Not unlike his prececessor, Robert Frost, Dennison came to love the beauties and, yes, even the violence, of nature in rural New England. He reveled in the solitude, the activities surrounding wood-cutting, fishing, canoeing, gardening, playing poker, etc. Yet there is an unrelenting sadness that seems to surround even the tenuous glimpses of joy and pleasure, sadness for the deterioration of the land, for human cruelty, for the loss of a simple way of life, for the death of men and women who take with them the culture, the lore, the beauty of an older generation who might save us from our headlong quest for “progress” and “efficiency.”
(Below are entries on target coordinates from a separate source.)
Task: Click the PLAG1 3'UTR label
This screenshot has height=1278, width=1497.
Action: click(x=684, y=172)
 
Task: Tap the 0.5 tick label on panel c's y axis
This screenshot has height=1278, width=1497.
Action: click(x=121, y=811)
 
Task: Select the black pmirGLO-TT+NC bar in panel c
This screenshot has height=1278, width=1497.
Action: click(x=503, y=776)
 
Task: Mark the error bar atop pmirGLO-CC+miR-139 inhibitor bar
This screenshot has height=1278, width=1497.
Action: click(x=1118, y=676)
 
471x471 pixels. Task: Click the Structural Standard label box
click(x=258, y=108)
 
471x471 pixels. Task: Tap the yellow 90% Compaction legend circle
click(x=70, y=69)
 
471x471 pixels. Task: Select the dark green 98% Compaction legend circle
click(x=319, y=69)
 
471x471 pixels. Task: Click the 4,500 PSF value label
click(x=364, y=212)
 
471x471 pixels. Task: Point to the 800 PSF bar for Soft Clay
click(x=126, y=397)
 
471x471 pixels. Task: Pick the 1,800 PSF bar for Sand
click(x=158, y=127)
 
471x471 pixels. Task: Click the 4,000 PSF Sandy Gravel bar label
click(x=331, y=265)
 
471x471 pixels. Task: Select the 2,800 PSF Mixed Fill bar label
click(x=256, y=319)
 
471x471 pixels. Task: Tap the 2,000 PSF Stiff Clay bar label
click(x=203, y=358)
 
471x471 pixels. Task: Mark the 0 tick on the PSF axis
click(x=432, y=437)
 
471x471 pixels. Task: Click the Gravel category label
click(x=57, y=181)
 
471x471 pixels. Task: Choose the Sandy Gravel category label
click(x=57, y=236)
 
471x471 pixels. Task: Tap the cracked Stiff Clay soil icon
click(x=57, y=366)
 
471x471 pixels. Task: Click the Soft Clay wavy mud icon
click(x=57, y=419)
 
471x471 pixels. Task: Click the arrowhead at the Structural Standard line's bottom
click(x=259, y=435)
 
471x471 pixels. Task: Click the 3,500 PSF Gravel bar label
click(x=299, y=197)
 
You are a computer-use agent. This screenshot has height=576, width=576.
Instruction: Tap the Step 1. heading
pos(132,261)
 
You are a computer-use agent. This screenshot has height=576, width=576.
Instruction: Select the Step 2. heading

Dennison came from Pennsylvania and worked a variety of jobs, teaching and writing, and manual labor, and was famous for his acclaimed book of the free-school movement of the 1960s, “The Lives of Children,” as well as his stories. Steerforth Press is reissuing “Luisa Domic” and “Shawno,” a novel and novelette, as a companion to “Temple.” The first is a terrifying story of the intrusion of political terrorism into the “safe” and “carefree” life of rural New England, the other the story of a man and his beloved dog. Both show Dennison’s penchant for sculpting an emotional atmosphere out of the apparently chaotic flux of “real” life. One sees in “Temple” only rare glimmerings of the author’s earlier gift, and so one leaves “Temple” as Dennison must have felt — a bitter nostalgia for what could have been.
Linda L. Labin is an associate professor of English at Husson College.